**REQUIREMENT:** Starting with the line that contains "coordinates (158, 68)." and going on through the line that contains "Looking at the image, I should click on (1393, 35).", render those lines of the records below as a JSON list of strings with one string per line, leaving out blank lines.
** START OF RECORDS FOR THIS EXERCISE **
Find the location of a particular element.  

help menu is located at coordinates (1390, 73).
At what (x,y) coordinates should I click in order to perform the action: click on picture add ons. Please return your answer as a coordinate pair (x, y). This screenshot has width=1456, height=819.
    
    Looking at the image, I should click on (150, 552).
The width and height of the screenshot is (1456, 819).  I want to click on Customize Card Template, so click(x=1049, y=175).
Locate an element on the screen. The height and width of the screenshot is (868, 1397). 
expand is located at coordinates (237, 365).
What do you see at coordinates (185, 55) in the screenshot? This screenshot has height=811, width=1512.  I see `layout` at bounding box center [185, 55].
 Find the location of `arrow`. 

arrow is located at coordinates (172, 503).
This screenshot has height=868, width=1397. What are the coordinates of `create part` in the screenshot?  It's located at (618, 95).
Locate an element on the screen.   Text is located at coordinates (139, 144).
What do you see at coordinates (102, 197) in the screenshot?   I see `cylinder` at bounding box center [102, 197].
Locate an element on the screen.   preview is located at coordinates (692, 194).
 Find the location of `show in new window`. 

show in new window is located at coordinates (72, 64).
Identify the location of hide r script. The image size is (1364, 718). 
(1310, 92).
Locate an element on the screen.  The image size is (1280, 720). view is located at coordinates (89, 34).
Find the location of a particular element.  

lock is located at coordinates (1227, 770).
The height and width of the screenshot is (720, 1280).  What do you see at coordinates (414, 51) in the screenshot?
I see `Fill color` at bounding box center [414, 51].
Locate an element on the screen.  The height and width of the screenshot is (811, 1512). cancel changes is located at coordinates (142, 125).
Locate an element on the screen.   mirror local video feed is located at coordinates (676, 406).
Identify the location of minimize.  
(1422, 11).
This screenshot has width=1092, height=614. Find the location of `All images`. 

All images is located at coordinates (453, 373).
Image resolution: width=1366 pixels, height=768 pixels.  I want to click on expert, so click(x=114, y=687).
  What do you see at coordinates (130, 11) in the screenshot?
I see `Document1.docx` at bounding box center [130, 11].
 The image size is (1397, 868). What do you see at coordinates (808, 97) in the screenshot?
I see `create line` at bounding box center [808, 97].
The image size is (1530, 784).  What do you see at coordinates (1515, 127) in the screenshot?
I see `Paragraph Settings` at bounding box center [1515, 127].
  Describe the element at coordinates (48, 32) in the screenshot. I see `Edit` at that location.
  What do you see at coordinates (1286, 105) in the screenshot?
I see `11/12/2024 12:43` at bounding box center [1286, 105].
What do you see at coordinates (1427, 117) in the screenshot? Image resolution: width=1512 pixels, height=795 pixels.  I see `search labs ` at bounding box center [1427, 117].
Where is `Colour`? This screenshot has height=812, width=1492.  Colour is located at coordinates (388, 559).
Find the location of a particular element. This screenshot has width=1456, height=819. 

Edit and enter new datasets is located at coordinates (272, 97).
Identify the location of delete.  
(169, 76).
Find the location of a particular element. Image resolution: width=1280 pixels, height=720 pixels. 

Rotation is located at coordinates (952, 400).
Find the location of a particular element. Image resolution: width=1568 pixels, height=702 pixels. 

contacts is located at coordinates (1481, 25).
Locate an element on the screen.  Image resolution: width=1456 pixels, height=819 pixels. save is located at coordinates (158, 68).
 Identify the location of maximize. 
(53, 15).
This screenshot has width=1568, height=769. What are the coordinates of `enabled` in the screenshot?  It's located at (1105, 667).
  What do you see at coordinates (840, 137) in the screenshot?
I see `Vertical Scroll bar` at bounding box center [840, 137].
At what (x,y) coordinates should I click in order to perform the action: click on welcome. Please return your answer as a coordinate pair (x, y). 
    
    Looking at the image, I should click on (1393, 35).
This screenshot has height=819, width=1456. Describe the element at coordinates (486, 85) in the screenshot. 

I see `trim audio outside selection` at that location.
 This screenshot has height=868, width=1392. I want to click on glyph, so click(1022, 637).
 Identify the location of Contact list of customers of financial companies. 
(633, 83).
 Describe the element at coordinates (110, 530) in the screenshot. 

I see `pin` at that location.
** END OF RECORDS FOR THIS EXERCISE **
**EXERCISE SOLUTION:**
[
  "Locate an element on the screen.  Image resolution: width=1456 pixels, height=819 pixels. save is located at coordinates (158, 68).",
  " Identify the location of maximize. ",
  "(53, 15).",
  "This screenshot has width=1568, height=769. What are the coordinates of `enabled` in the screenshot?  It's located at (1105, 667).",
  "  What do you see at coordinates (840, 137) in the screenshot?",
  "I see `Vertical Scroll bar` at bounding box center [840, 137].",
  "At what (x,y) coordinates should I click in order to perform the action: click on welcome. Please return your answer as a coordinate pair (x, y). ",
  "    Looking at the image, I should click on (1393, 35)."
]